_Try it_: Transcribe the data that follows. Match it character for character.

_Dataset_:
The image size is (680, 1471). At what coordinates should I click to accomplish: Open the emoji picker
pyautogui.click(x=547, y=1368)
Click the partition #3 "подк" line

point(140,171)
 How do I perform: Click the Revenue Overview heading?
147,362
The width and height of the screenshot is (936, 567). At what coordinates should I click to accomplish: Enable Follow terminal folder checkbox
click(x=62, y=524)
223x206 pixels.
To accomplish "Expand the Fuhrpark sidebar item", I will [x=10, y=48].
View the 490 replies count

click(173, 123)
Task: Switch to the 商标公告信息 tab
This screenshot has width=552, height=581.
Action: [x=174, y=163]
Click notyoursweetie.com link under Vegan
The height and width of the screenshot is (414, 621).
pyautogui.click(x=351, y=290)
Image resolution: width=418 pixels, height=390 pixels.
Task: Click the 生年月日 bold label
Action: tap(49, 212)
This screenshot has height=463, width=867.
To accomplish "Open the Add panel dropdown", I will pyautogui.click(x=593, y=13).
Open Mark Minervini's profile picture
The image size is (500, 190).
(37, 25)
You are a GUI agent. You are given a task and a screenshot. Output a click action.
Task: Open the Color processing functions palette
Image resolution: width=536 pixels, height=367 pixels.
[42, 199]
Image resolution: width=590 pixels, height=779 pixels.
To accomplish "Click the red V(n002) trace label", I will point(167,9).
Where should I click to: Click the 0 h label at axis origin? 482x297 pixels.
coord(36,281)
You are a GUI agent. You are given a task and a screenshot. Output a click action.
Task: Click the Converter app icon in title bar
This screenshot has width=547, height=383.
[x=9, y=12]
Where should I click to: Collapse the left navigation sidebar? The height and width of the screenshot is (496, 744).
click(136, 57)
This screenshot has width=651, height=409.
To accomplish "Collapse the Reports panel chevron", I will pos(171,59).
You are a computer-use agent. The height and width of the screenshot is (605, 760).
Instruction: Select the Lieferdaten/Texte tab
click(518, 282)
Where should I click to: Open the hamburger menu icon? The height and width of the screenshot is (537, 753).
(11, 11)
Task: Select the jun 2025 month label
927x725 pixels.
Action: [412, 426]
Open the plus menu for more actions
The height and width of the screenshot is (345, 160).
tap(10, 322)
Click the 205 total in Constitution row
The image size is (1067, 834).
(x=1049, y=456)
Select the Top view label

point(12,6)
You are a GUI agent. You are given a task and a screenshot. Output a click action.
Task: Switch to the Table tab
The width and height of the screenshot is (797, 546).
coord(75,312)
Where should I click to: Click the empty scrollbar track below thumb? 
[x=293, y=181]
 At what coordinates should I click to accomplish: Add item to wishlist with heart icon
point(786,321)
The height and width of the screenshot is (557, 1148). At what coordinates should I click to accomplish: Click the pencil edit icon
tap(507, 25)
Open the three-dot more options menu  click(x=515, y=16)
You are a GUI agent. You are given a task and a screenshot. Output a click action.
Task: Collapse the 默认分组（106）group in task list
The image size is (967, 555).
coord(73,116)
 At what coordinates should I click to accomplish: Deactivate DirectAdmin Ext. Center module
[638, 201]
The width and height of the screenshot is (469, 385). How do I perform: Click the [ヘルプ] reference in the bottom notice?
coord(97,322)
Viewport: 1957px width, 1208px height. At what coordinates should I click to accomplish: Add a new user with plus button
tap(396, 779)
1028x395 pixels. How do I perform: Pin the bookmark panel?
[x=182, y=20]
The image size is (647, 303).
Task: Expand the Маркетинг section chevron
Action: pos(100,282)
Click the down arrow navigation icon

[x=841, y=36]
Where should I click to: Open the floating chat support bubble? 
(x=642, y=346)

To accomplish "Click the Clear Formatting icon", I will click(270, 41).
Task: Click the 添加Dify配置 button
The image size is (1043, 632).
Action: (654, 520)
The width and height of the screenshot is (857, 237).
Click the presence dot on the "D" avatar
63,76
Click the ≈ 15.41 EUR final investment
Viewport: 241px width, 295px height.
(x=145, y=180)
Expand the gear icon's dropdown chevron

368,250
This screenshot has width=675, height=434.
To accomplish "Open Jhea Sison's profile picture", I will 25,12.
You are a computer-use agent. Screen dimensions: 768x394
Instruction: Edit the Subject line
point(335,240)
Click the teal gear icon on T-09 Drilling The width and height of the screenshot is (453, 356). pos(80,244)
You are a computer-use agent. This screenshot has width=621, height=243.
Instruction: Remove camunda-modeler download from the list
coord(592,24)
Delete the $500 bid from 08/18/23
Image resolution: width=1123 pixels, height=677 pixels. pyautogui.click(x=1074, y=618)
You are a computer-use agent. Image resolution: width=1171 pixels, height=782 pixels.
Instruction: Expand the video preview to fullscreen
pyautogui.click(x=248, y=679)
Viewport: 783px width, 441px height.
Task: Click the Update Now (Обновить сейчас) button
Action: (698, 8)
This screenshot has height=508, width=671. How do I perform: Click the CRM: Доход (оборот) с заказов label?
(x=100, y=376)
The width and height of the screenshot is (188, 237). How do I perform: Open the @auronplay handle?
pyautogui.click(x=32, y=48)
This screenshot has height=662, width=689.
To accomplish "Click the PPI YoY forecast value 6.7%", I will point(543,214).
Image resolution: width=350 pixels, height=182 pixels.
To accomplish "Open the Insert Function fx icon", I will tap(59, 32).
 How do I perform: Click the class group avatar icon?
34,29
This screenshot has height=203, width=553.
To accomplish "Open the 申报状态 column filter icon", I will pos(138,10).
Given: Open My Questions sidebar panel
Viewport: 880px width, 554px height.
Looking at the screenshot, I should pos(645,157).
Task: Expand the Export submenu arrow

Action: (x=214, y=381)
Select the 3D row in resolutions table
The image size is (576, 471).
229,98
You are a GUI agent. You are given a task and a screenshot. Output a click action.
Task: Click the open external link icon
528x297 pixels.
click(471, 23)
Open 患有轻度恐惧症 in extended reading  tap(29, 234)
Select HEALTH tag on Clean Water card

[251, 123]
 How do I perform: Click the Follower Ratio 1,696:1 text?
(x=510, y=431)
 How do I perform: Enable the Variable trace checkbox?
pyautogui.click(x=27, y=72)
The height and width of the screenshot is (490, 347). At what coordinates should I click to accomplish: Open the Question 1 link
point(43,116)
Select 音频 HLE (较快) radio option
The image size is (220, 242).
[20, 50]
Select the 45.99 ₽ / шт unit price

_Expected output_:
The image size is (680, 1471). At what coordinates should I click to accomplish: Open the emoji picker
pyautogui.click(x=547, y=1368)
Click the partition #3 "подк" line

point(140,171)
 How do I perform: Click the Revenue Overview heading?
147,362
The width and height of the screenshot is (936, 567). At what coordinates should I click to accomplish: Enable Follow terminal folder checkbox
click(x=62, y=524)
223x206 pixels.
To accomplish "Expand the Fuhrpark sidebar item", I will [x=10, y=48].
View the 490 replies count

click(173, 123)
Task: Switch to the 商标公告信息 tab
This screenshot has width=552, height=581.
Action: [x=174, y=163]
Click notyoursweetie.com link under Vegan
The height and width of the screenshot is (414, 621).
pyautogui.click(x=351, y=290)
Image resolution: width=418 pixels, height=390 pixels.
Task: Click the 生年月日 bold label
Action: tap(49, 212)
This screenshot has height=463, width=867.
To accomplish "Open the Add panel dropdown", I will pyautogui.click(x=593, y=13).
Open Mark Minervini's profile picture
The image size is (500, 190).
(37, 25)
You are a GUI agent. You are given a task and a screenshot. Output a click action.
Task: Open the Color processing functions palette
Image resolution: width=536 pixels, height=367 pixels.
[42, 199]
Image resolution: width=590 pixels, height=779 pixels.
To accomplish "Click the red V(n002) trace label", I will point(167,9).
Where should I click to: Click the 0 h label at axis origin? 482x297 pixels.
coord(36,281)
You are a GUI agent. You are given a task and a screenshot. Output a click action.
Task: Click the Converter app icon in title bar
This screenshot has width=547, height=383.
[x=9, y=12]
Where should I click to: Collapse the left navigation sidebar? The height and width of the screenshot is (496, 744).
click(136, 57)
This screenshot has width=651, height=409.
To accomplish "Collapse the Reports panel chevron", I will pos(171,59).
You are a computer-use agent. The height and width of the screenshot is (605, 760).
Instruction: Select the Lieferdaten/Texte tab
click(518, 282)
Where should I click to: Open the hamburger menu icon? The height and width of the screenshot is (537, 753).
(11, 11)
Task: Select the jun 2025 month label
927x725 pixels.
Action: [412, 426]
Open the plus menu for more actions
The height and width of the screenshot is (345, 160).
tap(10, 322)
Click the 205 total in Constitution row
The image size is (1067, 834).
(x=1049, y=456)
Select the Top view label

point(12,6)
You are a GUI agent. You are given a task and a screenshot. Output a click action.
Task: Switch to the Table tab
The width and height of the screenshot is (797, 546).
coord(75,312)
Where should I click to: Click the empty scrollbar track below thumb? 
[x=293, y=181]
 At what coordinates should I click to accomplish: Add item to wishlist with heart icon
point(786,321)
The height and width of the screenshot is (557, 1148). At what coordinates should I click to accomplish: Click the pencil edit icon
tap(507, 25)
Open the three-dot more options menu  click(x=515, y=16)
You are a GUI agent. You are given a task and a screenshot. Output a click action.
Task: Collapse the 默认分组（106）group in task list
The image size is (967, 555).
coord(73,116)
 At what coordinates should I click to accomplish: Deactivate DirectAdmin Ext. Center module
[638, 201]
The width and height of the screenshot is (469, 385). How do I perform: Click the [ヘルプ] reference in the bottom notice?
coord(97,322)
Viewport: 1957px width, 1208px height. At what coordinates should I click to accomplish: Add a new user with plus button
tap(396, 779)
1028x395 pixels. How do I perform: Pin the bookmark panel?
[x=182, y=20]
The image size is (647, 303).
Task: Expand the Маркетинг section chevron
Action: pos(100,282)
Click the down arrow navigation icon

[x=841, y=36]
Where should I click to: Open the floating chat support bubble? 
(x=642, y=346)

To accomplish "Click the Clear Formatting icon", I will click(270, 41).
Task: Click the 添加Dify配置 button
The image size is (1043, 632).
Action: (654, 520)
The width and height of the screenshot is (857, 237).
Click the presence dot on the "D" avatar
63,76
Click the ≈ 15.41 EUR final investment
Viewport: 241px width, 295px height.
(x=145, y=180)
Expand the gear icon's dropdown chevron

368,250
This screenshot has width=675, height=434.
To accomplish "Open Jhea Sison's profile picture", I will 25,12.
You are a computer-use agent. Screen dimensions: 768x394
Instruction: Edit the Subject line
point(335,240)
Click the teal gear icon on T-09 Drilling The width and height of the screenshot is (453, 356). pos(80,244)
You are a computer-use agent. This screenshot has width=621, height=243.
Instruction: Remove camunda-modeler download from the list
coord(592,24)
Delete the $500 bid from 08/18/23
Image resolution: width=1123 pixels, height=677 pixels. pyautogui.click(x=1074, y=618)
You are a computer-use agent. Image resolution: width=1171 pixels, height=782 pixels.
Instruction: Expand the video preview to fullscreen
pyautogui.click(x=248, y=679)
Viewport: 783px width, 441px height.
Task: Click the Update Now (Обновить сейчас) button
Action: (698, 8)
This screenshot has height=508, width=671. How do I perform: Click the CRM: Доход (оборот) с заказов label?
(x=100, y=376)
The width and height of the screenshot is (188, 237). How do I perform: Open the @auronplay handle?
pyautogui.click(x=32, y=48)
This screenshot has height=662, width=689.
To accomplish "Click the PPI YoY forecast value 6.7%", I will point(543,214).
Image resolution: width=350 pixels, height=182 pixels.
To accomplish "Open the Insert Function fx icon", I will tap(59, 32).
 How do I perform: Click the class group avatar icon?
34,29
This screenshot has height=203, width=553.
To accomplish "Open the 申报状态 column filter icon", I will pos(138,10).
Given: Open My Questions sidebar panel
Viewport: 880px width, 554px height.
Looking at the screenshot, I should pos(645,157).
Task: Expand the Export submenu arrow

Action: (x=214, y=381)
Select the 3D row in resolutions table
The image size is (576, 471).
229,98
You are a GUI agent. You are given a task and a screenshot. Output a click action.
Task: Click the open external link icon
528x297 pixels.
click(471, 23)
Open 患有轻度恐惧症 in extended reading  tap(29, 234)
Select HEALTH tag on Clean Water card

[251, 123]
 How do I perform: Click the Follower Ratio 1,696:1 text?
(x=510, y=431)
 How do I perform: Enable the Variable trace checkbox?
pyautogui.click(x=27, y=72)
The height and width of the screenshot is (490, 347). At what coordinates should I click to accomplish: Open the Question 1 link
point(43,116)
Select 音频 HLE (较快) radio option
The image size is (220, 242).
[20, 50]
Select the 45.99 ₽ / шт unit price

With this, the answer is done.